Personal information
- Full name: Adam Mark Walne
- Born: 3 October 1990 (age 35) Greater Manchester, England
- Height: 6 ft 2 in (1.88 m)
- Weight: 17 st 0 lb (108 kg)

Playing information
- Position: Prop
Club
| Years | Team | Pld | T | G | FG | P |
| 2012–17 | Salford Red Devils | 74 | 3 | 0 | 0 | 12 |
| 2012(loan) | → Workington Town | 2 | 1 | 0 | 0 | 4 |
| 2013(loan) | → Workington Town | 7 | 1 | 0 | 0 | 4 |
| 2014(loan) | → Barrow Raiders | 1 | 0 | 0 | 0 | 0 |
| 2018–20 | Huddersfield Giants | 12 | 0 | 0 | 0 | 0 |
| 2018(loan) | → Leigh Centurions | 8 | 0 | 0 | 0 | 0 |
| 2021–22 | Barrow Raiders | 10 | 1 | 0 | 0 | 0 |
|  | Total | 114 | 6 | 0 | 0 | 20 |
- Source: As of 15 December 2020
- Relatives: Jordan Walne (brother)

= Adam Walne =

English rugby league footballer

Adam Walne (born 3 October 1990), also known by the nickname of "Waldo", is an English professional rugby league footballer who plays as a for the Barrow Raiders in the RFL championship 1.

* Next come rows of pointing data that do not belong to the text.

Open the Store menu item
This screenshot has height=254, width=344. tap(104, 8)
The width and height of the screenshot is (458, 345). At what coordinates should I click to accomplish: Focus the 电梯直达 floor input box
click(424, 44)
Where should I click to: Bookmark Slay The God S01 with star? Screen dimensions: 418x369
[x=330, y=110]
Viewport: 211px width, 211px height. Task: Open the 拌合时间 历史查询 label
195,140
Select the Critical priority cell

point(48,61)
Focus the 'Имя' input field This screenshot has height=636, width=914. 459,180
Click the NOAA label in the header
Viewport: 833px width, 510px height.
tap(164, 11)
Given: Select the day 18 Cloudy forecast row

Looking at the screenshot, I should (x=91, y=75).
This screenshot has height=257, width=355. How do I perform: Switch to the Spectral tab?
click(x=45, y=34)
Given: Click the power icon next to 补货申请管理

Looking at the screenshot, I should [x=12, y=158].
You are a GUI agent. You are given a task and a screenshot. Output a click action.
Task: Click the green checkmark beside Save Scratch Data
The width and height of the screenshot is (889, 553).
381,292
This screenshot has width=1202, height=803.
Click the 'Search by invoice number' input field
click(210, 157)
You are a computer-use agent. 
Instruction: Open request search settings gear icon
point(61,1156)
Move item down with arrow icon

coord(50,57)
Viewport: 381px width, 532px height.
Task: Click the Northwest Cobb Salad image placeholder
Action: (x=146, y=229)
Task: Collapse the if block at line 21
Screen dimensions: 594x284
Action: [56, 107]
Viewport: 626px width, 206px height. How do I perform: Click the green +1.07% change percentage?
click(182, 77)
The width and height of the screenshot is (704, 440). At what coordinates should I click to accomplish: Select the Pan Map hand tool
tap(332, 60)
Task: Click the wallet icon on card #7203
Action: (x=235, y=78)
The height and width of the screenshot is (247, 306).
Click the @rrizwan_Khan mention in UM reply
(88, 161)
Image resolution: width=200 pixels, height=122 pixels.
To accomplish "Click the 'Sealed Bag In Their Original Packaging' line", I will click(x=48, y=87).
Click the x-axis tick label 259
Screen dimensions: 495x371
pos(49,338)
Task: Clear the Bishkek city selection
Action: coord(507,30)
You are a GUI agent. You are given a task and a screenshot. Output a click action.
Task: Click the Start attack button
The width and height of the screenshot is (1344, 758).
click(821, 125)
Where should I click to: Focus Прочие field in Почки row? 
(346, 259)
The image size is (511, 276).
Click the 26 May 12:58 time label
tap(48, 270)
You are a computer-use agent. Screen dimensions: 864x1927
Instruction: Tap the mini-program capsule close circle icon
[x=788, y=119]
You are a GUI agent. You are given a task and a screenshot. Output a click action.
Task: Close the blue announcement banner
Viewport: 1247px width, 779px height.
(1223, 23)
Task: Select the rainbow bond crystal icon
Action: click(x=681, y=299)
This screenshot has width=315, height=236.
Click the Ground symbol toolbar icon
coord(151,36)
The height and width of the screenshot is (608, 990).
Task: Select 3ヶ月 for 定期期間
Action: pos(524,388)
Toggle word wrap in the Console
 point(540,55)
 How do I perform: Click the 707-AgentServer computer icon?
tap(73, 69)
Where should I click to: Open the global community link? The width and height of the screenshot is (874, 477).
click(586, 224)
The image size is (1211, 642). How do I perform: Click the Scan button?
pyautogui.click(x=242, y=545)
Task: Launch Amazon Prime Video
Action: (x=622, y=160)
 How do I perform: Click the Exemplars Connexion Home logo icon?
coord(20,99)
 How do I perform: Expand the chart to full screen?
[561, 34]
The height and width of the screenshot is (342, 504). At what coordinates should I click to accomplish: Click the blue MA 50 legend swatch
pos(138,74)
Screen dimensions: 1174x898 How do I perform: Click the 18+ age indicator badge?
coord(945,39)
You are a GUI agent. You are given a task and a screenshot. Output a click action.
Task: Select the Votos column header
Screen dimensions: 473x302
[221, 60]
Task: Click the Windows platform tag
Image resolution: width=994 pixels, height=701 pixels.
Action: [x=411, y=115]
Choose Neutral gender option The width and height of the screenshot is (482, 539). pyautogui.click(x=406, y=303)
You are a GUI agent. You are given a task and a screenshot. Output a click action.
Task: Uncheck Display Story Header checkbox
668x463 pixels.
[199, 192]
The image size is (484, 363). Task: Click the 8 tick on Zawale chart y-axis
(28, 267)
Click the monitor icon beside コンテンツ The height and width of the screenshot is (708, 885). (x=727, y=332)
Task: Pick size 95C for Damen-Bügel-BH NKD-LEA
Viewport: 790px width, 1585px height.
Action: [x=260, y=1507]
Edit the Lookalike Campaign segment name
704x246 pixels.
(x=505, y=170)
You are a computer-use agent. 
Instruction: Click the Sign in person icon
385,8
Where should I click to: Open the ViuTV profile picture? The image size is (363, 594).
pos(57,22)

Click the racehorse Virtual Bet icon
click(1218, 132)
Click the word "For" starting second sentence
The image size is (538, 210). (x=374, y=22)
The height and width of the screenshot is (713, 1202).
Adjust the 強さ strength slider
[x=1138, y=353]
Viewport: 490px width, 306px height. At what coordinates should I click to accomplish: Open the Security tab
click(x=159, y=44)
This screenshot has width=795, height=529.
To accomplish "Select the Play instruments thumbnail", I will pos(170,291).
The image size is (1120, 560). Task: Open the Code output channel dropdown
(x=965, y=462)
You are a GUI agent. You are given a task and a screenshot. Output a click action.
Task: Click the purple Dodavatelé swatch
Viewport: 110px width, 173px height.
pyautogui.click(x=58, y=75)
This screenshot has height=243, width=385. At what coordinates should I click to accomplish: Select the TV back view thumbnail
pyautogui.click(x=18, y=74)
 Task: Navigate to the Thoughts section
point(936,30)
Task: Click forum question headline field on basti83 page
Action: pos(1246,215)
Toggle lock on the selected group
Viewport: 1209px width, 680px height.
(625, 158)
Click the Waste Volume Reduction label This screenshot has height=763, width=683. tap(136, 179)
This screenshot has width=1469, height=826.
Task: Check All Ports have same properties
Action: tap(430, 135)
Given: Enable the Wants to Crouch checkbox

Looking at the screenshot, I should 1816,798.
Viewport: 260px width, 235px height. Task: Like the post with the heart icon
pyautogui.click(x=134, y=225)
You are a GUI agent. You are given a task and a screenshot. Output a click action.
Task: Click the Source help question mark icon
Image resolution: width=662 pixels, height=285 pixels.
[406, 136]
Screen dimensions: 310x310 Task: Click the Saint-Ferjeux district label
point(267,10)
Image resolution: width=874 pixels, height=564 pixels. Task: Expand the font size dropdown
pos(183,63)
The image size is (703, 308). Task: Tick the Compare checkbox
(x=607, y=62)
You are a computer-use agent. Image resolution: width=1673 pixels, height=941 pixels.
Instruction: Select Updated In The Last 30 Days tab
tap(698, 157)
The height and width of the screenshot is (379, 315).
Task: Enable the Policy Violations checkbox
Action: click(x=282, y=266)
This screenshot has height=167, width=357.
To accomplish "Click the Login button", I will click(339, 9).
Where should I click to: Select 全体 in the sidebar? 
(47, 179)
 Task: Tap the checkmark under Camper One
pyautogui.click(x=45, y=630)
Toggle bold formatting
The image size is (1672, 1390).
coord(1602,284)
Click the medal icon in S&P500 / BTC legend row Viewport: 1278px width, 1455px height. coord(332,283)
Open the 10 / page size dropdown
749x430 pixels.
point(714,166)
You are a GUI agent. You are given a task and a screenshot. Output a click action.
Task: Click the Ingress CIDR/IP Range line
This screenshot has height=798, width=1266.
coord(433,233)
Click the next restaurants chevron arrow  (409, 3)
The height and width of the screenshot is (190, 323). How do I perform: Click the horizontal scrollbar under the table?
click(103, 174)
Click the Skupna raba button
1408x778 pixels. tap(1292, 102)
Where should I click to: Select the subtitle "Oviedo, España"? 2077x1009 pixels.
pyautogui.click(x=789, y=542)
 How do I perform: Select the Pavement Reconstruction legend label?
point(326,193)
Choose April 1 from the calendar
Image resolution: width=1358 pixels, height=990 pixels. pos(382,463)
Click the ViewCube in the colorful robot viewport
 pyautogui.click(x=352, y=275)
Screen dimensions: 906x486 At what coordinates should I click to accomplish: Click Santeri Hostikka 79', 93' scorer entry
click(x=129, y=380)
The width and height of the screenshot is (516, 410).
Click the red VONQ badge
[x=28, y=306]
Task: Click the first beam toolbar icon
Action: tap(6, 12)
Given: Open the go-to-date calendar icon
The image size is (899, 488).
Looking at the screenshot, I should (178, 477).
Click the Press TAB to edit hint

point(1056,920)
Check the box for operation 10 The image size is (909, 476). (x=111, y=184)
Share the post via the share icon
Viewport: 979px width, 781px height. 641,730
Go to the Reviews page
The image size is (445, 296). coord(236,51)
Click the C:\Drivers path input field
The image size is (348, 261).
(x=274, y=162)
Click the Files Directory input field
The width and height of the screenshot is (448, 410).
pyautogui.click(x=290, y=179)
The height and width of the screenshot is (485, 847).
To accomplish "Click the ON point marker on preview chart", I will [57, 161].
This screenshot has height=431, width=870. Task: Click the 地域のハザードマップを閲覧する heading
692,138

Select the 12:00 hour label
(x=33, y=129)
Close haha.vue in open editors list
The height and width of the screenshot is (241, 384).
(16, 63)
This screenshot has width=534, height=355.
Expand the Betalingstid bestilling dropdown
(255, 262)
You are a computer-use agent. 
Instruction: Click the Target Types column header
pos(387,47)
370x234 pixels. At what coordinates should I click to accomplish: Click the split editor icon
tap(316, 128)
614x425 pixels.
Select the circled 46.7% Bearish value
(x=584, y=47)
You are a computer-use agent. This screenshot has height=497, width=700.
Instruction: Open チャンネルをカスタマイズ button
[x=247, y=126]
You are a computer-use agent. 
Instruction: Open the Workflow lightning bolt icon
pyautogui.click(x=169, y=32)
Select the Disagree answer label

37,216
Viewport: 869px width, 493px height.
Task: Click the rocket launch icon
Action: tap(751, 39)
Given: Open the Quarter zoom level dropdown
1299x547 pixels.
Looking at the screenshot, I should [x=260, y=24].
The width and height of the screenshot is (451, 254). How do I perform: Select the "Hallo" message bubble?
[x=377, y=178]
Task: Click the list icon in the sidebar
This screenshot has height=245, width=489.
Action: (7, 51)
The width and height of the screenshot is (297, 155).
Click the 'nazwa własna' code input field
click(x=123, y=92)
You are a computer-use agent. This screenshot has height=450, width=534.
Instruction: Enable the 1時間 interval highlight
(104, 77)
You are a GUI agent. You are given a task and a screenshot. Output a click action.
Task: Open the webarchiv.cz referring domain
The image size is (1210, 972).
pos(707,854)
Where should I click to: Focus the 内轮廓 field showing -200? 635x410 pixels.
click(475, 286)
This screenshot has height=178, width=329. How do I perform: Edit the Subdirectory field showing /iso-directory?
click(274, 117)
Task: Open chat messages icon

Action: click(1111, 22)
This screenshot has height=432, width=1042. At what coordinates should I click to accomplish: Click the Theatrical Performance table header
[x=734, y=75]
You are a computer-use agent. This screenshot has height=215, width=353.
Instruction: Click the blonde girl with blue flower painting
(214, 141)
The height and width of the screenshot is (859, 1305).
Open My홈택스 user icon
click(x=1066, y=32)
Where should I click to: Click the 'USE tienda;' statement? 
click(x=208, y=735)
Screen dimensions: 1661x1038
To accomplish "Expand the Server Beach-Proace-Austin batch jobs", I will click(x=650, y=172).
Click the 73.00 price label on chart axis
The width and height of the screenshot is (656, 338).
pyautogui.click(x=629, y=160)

He played for Salford in the Super League, spending time on loan from the Reds at Workington Town and the Barrow Raiders. In 2018 he spent time on loan from Huddersfield at the Leigh Centurions in the Championship.

==Background==
Walne was born in Greater Manchester, England. He is the brother of Jordan Walne who is also a rugby league footballer.

==Playing career==
===Salford===
Walne joined Salford from amateur club Leyland ARLFC, from Leyland near Preston. He made his début for the club on 20 August 2012 in a Super League match against Wigan at the DW Stadium.

====Dual registration====
In 2012 and 2013, Walne was dual registered with Championship club Workington Town. He also spent some time dual registered with Barrow of Championship 1 in 2014.

===Huddersfield===
In September 2017, it was announced that Walne had joined the Huddersfield Giants on a three-year deal from 2018.

===Barrow Raiders===
It was announced in September 2020 that Walne would join his brother at Barrow Raiders on a two-year deal. They both left Barrow Raiders in February 2022.